_PROBLEM DESCRIPTION:_ Transcribe the part of the NFL London games text below starting with "For the Jets, avoiding" and going on through "an excellent game.".

_EXTRACT PROVIDED:_
>> start
They found themselves 3-20 down at half time, but a determined display in the second period saw them draw close – before a late Mike Davis touchdown just about got the Falcons over the finishing line. Even though neither of these teams are expected to reach the Super Bowl, as evidenced by their NFL betting odds, they put on a fantastic show and were given rapturous applause by those present at the game in the capital.

For the Jets, avoiding the wooden spoon in the high-quality AFC East division remains the main goal. Meanwhile, the Falcons themselves are swimming against the tide with the bookmakers’ favourites to win the Super Bowl, Tampa Bay Buccaneers, and the dangerous outsiders New Orleans Saints.

The second of the double-header games in London will unfold on October 17, with Miami Dolphins taking on the win-less Jacksonville Jaguars, again at the Tottenham Hotspur Stadium. Neither of these teams were exactly being talked up in the Paddy Power NFL betting tips column, but as the Jets and the Falcons showed, that doesn’t have to be an obstacle to an excellent game.

And fans of the Spurs football team need not be worried. These NFL International Series games are taking place on the artificial surface which is stored underneath their grass pitch – just one of the incredible innovations found at the Tottenham Hotspur Stadium.

What is the NFL International Series?

The brainchild of Roger Goodell, the commissioner of the National Football League, the NFL International Series has one simple goal – to expand the reach of the competition, and American football as a whole, to a global audience. The first overseas game took place in October 2005, when a staggering 103,467 supporters filed into the Estadio Azteca in Mexico City to see the Arizona Cardinals defeat the San Francisco 49’ers.
>> end
_STORED DATA:_
>> start
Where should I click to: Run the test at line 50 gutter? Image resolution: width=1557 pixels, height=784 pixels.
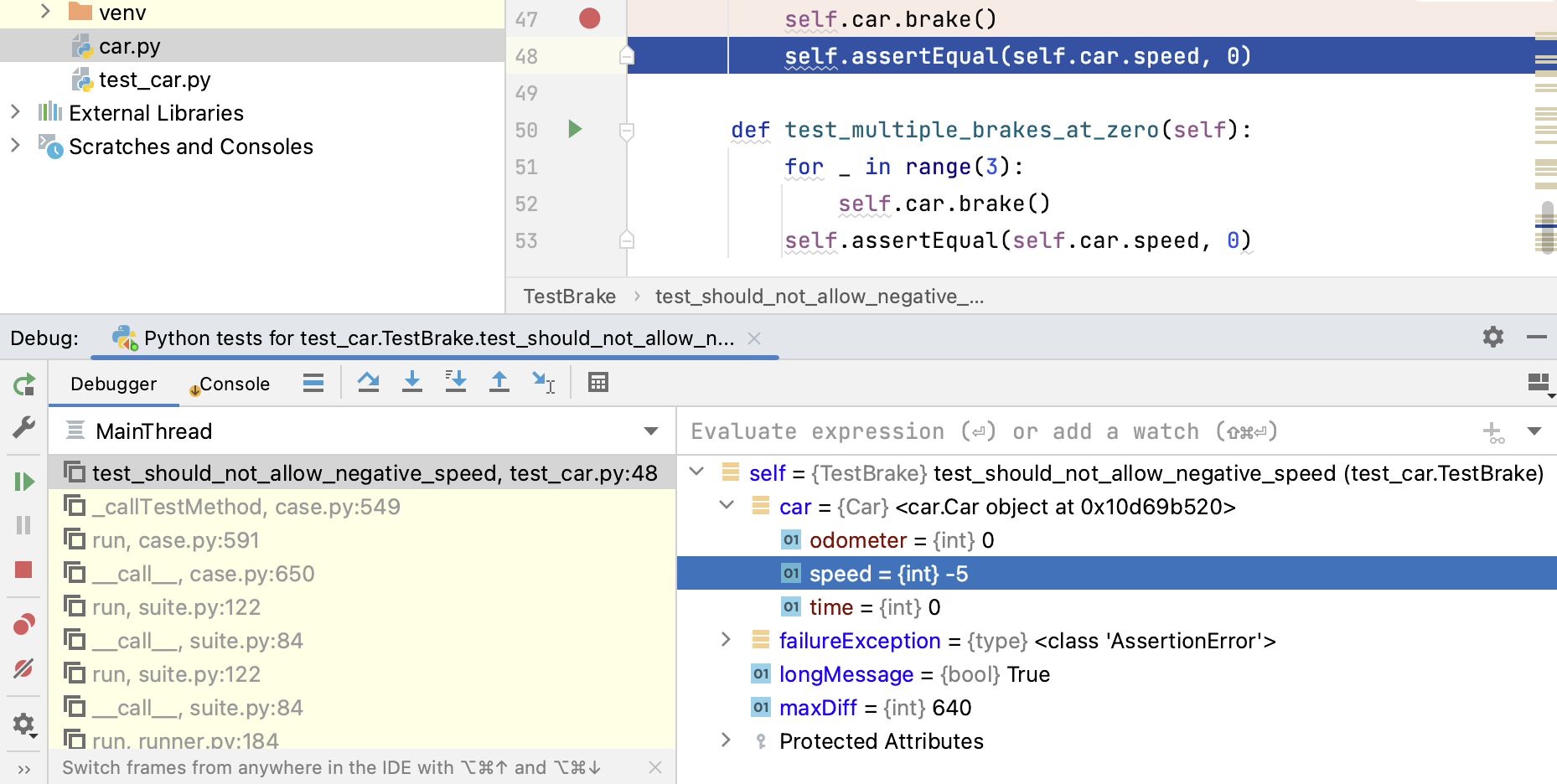[x=574, y=130]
>> end
_RESPONSE:_
For the Jets, avoiding the wooden spoon in the high-quality AFC East division remains the main goal. Meanwhile, the Falcons themselves are swimming against the tide with the bookmakers’ favourites to win the Super Bowl, Tampa Bay Buccaneers, and the dangerous outsiders New Orleans Saints.

The second of the double-header games in London will unfold on October 17, with Miami Dolphins taking on the win-less Jacksonville Jaguars, again at the Tottenham Hotspur Stadium. Neither of these teams were exactly being talked up in the Paddy Power NFL betting tips column, but as the Jets and the Falcons showed, that doesn’t have to be an obstacle to an excellent game.